Health spending as a share of U.S. gross domestic product (GDP) has climbed steadily over the past half-century. Today, it constitutes 18 percent of GDP, up from 14 percent in 2000 and 5 percent in 1960, and we are well on our way to 21 percent by 2023, based on current projections. This increased dedication of economic resources to the health sector, however, is not yielding commensurate value in terms of improving population health or patients’ experiences with care.
On average, the U.S. spends twice as much on health care per capita, and 50 percent more as a share of GDP, as other industrialized nations do. And yet we fail to reap the benefits of longer lives, lower infant mortality, universal access, and quality of care realized by many other high-income countries. There is broad evidence, as well, that much of that excess spending is wasteful. Stabilizing health spending and targeting it in ways that ensure access to care and improve health outcomes would free up billions of dollars annually for critically needed economic and social investments—both public and private—as well as higher wages for workers.

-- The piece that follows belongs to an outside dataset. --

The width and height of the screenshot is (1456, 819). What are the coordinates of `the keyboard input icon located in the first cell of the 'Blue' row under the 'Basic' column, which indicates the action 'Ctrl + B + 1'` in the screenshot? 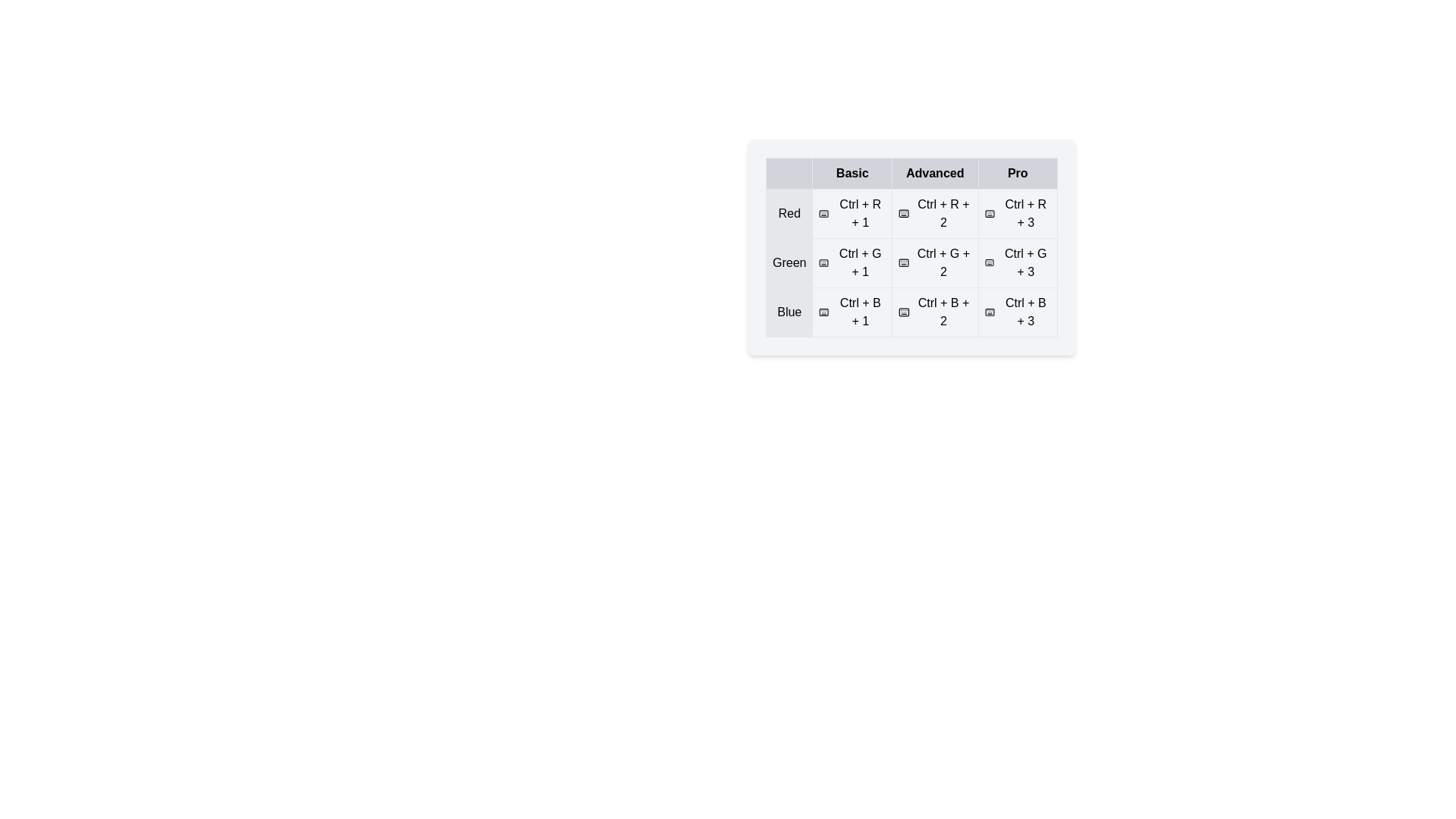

In this report, The Commonwealth Fund Commission on a High Performance Health System endorses the goal of holding future growth in total health spending to a rate no greater than that of long-term growth in GDP, while simultaneously moving toward a high performance health care system. This is an ambitious goal, to be sure, particularly given our aging population and the commitment to access for all. But with such a high proportion of our economic resources already devoted to health care, and with abundant evidence that we can do better, such a target should be achievable. It is also a key to enabling broader economic growth and a more affordable health care system for businesses, families, and federal, state, and local governments.
The policies described below should produce substantial reductions in health spending. But if spending growth targets are not met, further action should be taken to address areas in which spending growth is excessive. This should include more aggressive implementation of those policies, focusing particularly on both geographic areas and types of services that are found to be drivers of excessive spending and spending growth. The establishment of targets, then, can serve both as a metric to guide policy development and as an incentive for all involved parties to act to make them effective.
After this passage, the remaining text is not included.